My last two posts were about ‘The Author of Beltraffio’. In the first I wrote about the ironic significance of characters’ names in the story and how this indicated the relationships between those characters – notably the central erotic triangle of the eponymous Author, Mark Ambient, and the two rivals for his attention: his wife, Beatrice, and the American narrator – a callow 25-year-old, and a disciple of this Master of aesthetic literature. In the second I began examining James’s literary technique: the dual narrative perspective which created an ironic gap between the young narrator’s unreliable perceptions and those of his older, wiser self – who may also be less reliable than he thinks:
In looking back upon these first moments of my visit to him, I find it important to avoid the error of appearing to have understood his situation from the first, and to have seen in him the signs of things which I learnt only afterwards. This later knowledge throws a backward light…[my italics]
Let’s now continue with the question I finished with last time: how to understand the central theme of the story.

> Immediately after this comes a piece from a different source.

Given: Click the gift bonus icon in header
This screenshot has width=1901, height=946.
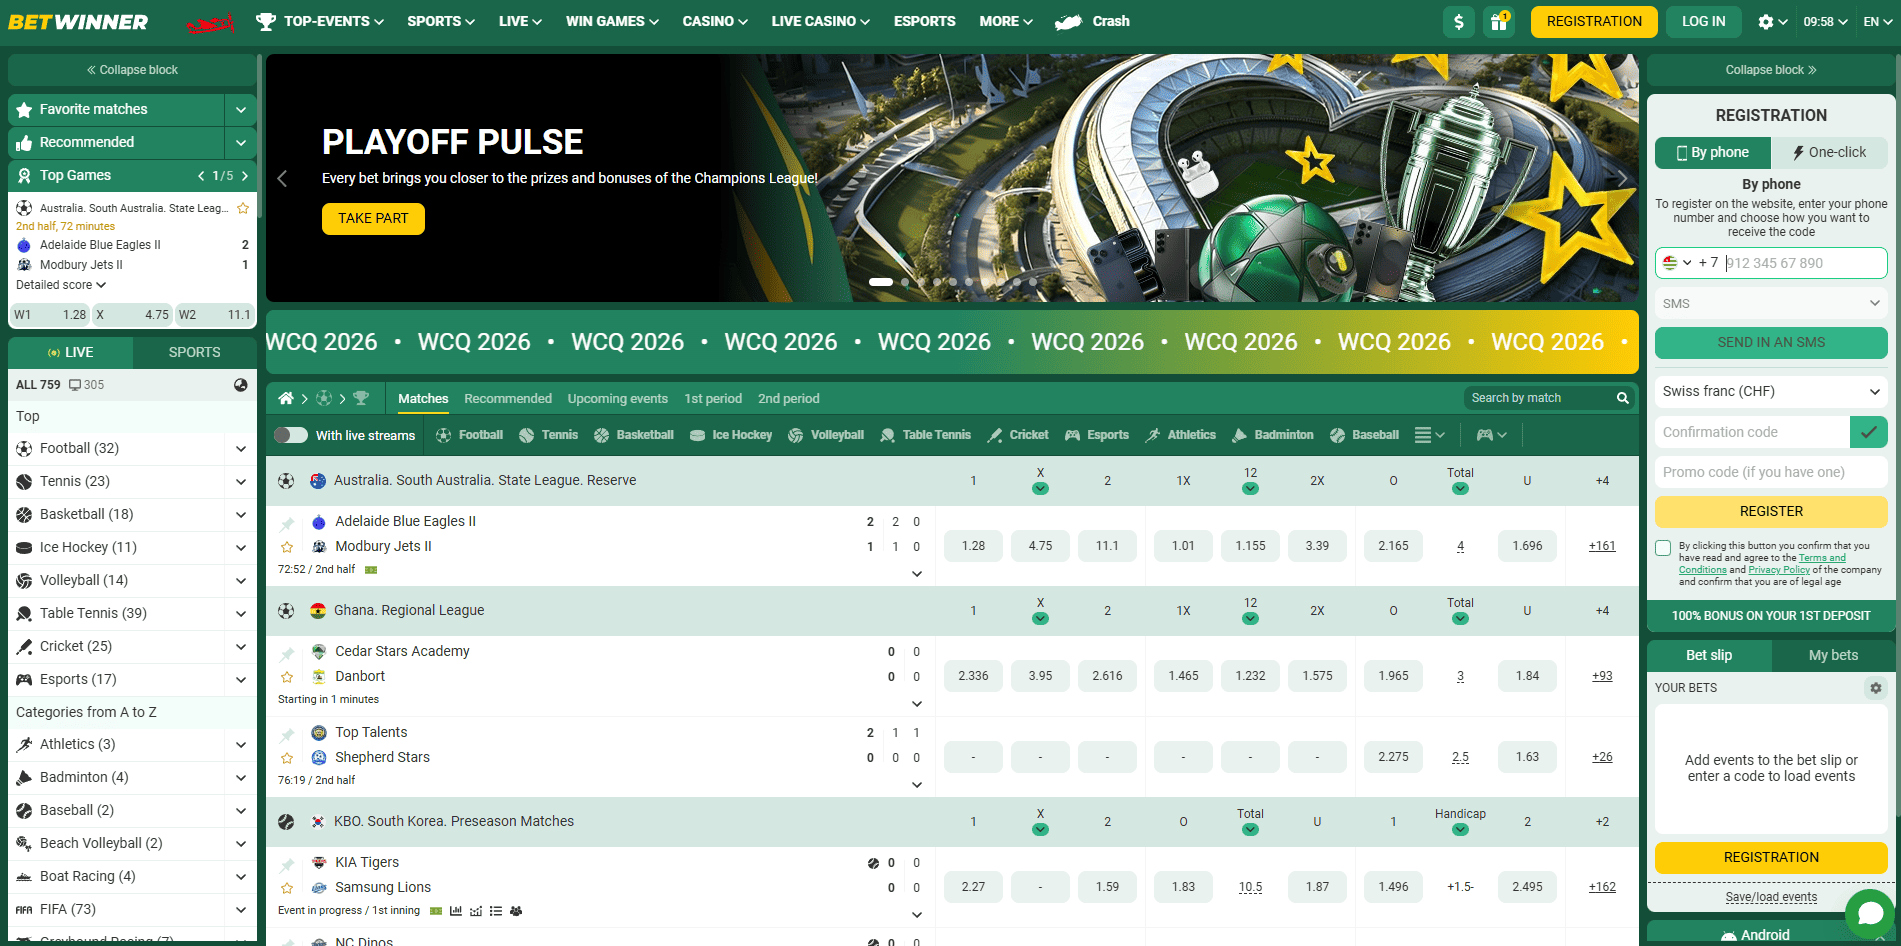Looking at the screenshot, I should pos(1498,22).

Symonds in 1889: picture for Whitman
The answer is found, I think, in its origins. In his notebooks James wrote that the germ of the idea came via Edmund Gosse’s portrayal of John Addington Symonds (1840-1893), one of the group of aesthetic writers which included Pater, Wilde and Swinburne. Symonds’ wife, he claimed, disapproved of her husband’s work and homosexuality. Ambient is said by our young narrator to have been ‘saturated with what painters call the ‘feeling’ of that classic land’ (Italy), which he ‘understood’ profoundly. He’d set several of his novels there. The title of Ambient’s masterpiece may well have been inspired by the Italian high renaissance artist Giovanni Antonio Boltraffio (1466/7-1516), who worked in Leonardo’s studio. His would be an apt name for such an aficionado of this period’s art to use.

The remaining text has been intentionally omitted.